In leveraged carry transactions, the appreciation of the yen may cause sudden withdrawal of funds from risk assets and a sales wave in crypto markets. Especially in periods when volatility suddenly increases, digital assets such as Bitcoin can be sold as liquid collateral by macro funds and their prices can drop rapidly.
US Bond Positions of Japanese Investors and Possible Effects
Japan is the largest foreign credit provider to the United States, with a U.S. Treasury bond position of approximately $1.2 trillion. The BOJ’s interest rate hike could narrow the yield gap between Japanese bonds and US bonds.

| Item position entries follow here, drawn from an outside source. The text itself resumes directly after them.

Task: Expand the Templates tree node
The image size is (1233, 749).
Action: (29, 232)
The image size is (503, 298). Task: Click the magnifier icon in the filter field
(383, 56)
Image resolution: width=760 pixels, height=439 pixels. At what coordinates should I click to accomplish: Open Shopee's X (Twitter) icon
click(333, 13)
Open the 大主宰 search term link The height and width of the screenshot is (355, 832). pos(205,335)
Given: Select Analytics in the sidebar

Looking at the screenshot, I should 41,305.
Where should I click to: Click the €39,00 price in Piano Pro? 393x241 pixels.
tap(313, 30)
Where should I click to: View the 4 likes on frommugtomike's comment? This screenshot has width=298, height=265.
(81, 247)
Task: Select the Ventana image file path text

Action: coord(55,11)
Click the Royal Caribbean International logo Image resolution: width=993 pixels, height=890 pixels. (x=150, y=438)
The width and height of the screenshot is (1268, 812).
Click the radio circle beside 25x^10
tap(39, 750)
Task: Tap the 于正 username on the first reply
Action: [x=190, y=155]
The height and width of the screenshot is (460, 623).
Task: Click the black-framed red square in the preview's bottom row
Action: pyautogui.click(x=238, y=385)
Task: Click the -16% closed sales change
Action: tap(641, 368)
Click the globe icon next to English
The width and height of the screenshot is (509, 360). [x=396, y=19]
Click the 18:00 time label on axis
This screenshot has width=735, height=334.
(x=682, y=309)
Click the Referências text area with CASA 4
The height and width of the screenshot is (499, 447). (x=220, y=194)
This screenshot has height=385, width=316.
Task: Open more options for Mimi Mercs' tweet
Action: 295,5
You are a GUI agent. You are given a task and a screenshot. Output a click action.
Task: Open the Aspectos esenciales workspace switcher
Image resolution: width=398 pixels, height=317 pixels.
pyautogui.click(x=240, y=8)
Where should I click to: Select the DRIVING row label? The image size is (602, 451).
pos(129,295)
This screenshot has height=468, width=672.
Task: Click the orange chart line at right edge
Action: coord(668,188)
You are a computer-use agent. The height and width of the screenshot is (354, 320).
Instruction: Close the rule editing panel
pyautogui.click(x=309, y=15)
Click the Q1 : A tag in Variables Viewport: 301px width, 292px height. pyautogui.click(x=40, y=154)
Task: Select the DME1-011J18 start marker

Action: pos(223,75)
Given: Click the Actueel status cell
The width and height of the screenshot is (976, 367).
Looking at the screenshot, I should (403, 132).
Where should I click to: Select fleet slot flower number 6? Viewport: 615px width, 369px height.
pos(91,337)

In this case, Japanese pension funds, insurers and banks may reduce their holdings of US bonds and turn to domestic assets, as in the past.
Such rebalancing could cause U.S. bond yields to rise and pressure the valuations of all risky assets in the global market, although not in the short term. This chain effect can increase the cost of Bitcoin in portfolios and reduce its demand.
Possible Scenarios for April
Three different scenarios stand out regarding the April meeting. First, the BoJ offers a cautious road map while increasing the policy rate to 1 percent and there will be no major volatility in the markets. In such a case, price movements in Bitcoin may remain limited.
Secondly, with the BoJ giving more “hawkish” guidance and giving the message of faster tightening than expected, the yen appreciates rapidly and a sharp selling wave occurs in risky assets. In such a shock, Bitcoin is likely to lose value in the 10-20 percent range.
The third and less likely scenario is that the BoJ keeps the interest rate constant and remains cautious. In this case, the yen may weaken, risk appetite increases and upward movements may come to the fore in crypto markets.
The main elements that markets should follow carefully in the coming period will be the BoJ’s decision text and forward-looking verbal guidance. In addition, volatility in the dollar/yen parity, short-term positions of investors and bond movements originating from Japan continue to be monitored. These developments are among the main factors that will determine both Bitcoin’s short-term pricing and general capital movements.